With business sentiment still cautious, he noted that SME clients are increasingly shopping for cheaper interest rates on loans due to the impact of the trade war.

"As they are affected on the business side, they have to control expenses and are now becoming more careful in buying capital equipment," he noted.

"In the past, they would change equipment every five years, now they try to stretch it out more. We are seeing more of this happening in the market."

Among the sectors, manufacturing has been the most hard-hit by the trade war, he said, but added that Hong Leong Finance is quite insulated on this front as it does "very little" lending to the sector.

Small property developers and construction players, on the other hand, have seen their businesses affected due to the double whammy of both the trade conflict and property cooling measures, Mr Ang said.

Despite this, the impact on Hong Leong Finance's loan books is expected to be minimal as its property loan portfolio is considered diversified, including residential, commercial, industrial and hotels, among others. Also, loans are made to both companies and individuals, with HDB loans rising in particular, he pointed out.

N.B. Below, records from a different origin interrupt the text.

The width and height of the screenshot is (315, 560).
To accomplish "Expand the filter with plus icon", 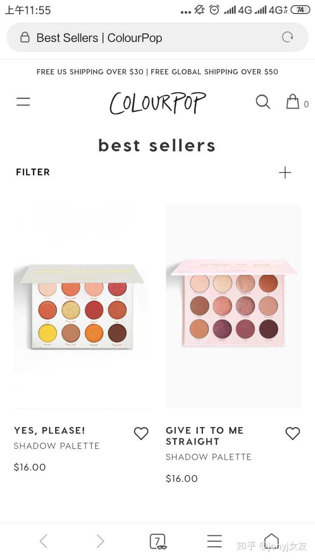I will [285, 172].
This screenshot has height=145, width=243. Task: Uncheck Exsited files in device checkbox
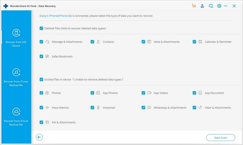click(x=41, y=79)
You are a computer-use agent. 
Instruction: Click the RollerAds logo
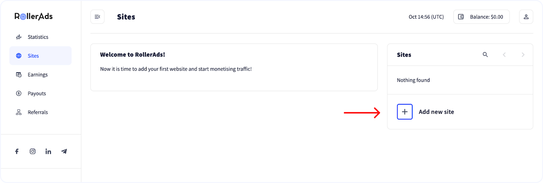click(34, 16)
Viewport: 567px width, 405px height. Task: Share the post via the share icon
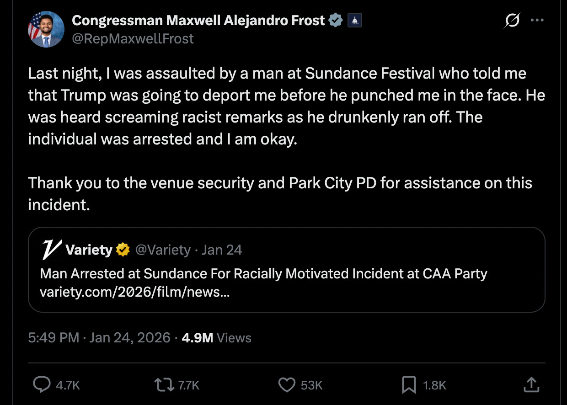click(531, 385)
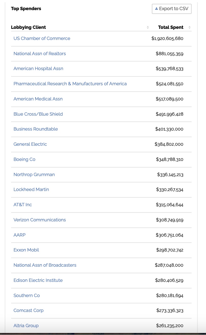Open AT&T Inc link
The image size is (206, 335).
coord(23,205)
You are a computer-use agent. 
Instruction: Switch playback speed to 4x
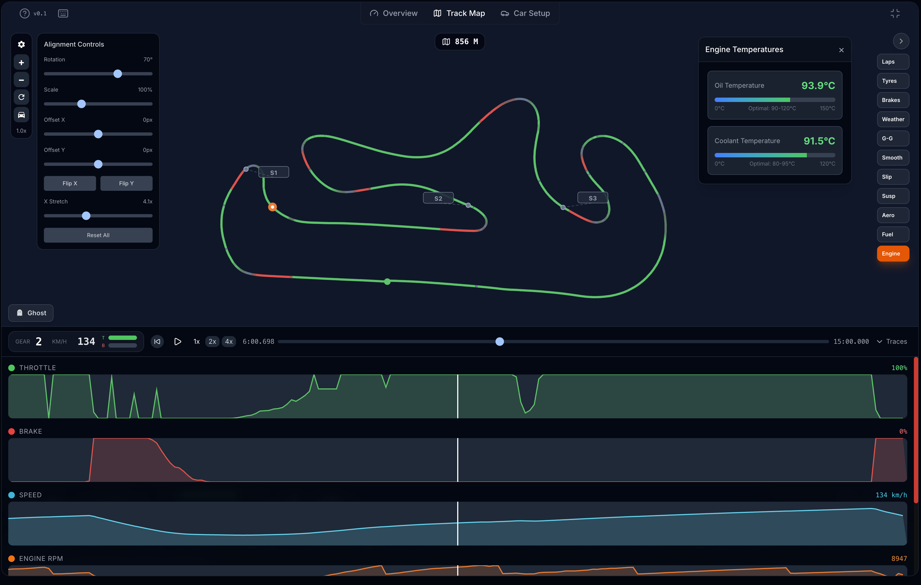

This diversification, coupled with its risk management framework, has enabled the company to "weather the headwinds and remain resilient for so long", said Mr Ang.

As for the other sectors in the Singapore economy, he expects domestic industries such as the food and beverage sector to be hit next as people tighten their purse strings in anticipation of an economic slowdown. But some industries could see a lift, he reckoned. "Industries like logistics, transportation, warehousing and storage could benefit," he said. "As companies move part of their supply chain to this part of the world, SMEs can capitalise on this."

One segment that Hong Leong Finance is banking on for growth is vehicle loans. In fact, the firm has grown to become one of the top lenders in the market for vehicle loans, to the tune of about S$1.5 billion in 2018, he estimated.

In the past, car buyers were mostly individuals, noted Mr Ang. But now, companies like Grab and other car leasing firms have become big buyers of vehicles. Hong Leong Finance is also in partnership with a number of automobile brands such as Mazda and Porsche, with plans to grow this segment even further.

Even as SMEs continue to struggle this year due to the weak business climate, the goal for Hong Leong Finance is to continue deepening relationships with its SME clients, said Mr Ang. This has led to a number of new initiatives. To help SMEs address the cost of entertaining clients, Hong Leong Finance launched an exclusive privileges programme early this year with Millennium Hotels and Resorts (part of the Hong Leong Group) in which SME clients enjoy discounts at restaurants and facilities at its six hotels in Singapore.

Hong Leong Finance also recently opened its 12th SME Centre in April this year with the aim of being closer to its SME customers, said Mr Ang.

SME Centres are designed to be one-stop financing centres located within Hong Leong Finance's branches, providing services such as loan applications, trade financing, receivables financing, equipment financing and government-assisted financing schemes to corporate customers.

Going forward, it's the rapport built with these customers that will stand the test of time, Mr Ang said.

Other big banks could offer even lower rates to attract customers to jump ship, but ultimately it is the relationships that matter, he added.

"If we continue to understand our customers better, we can continue to be relevant to them. Then we can have an edge over other financiers."

This year, the firm is still seeking to grow, but at a slower pace amid the subdued global outlook.

"This year, we won't be very aggressive because of the trade war - it's difficult," he said. "When times are not good, maintain. When times are good, we must be able to grow better. You must know when to advance and when to pull back."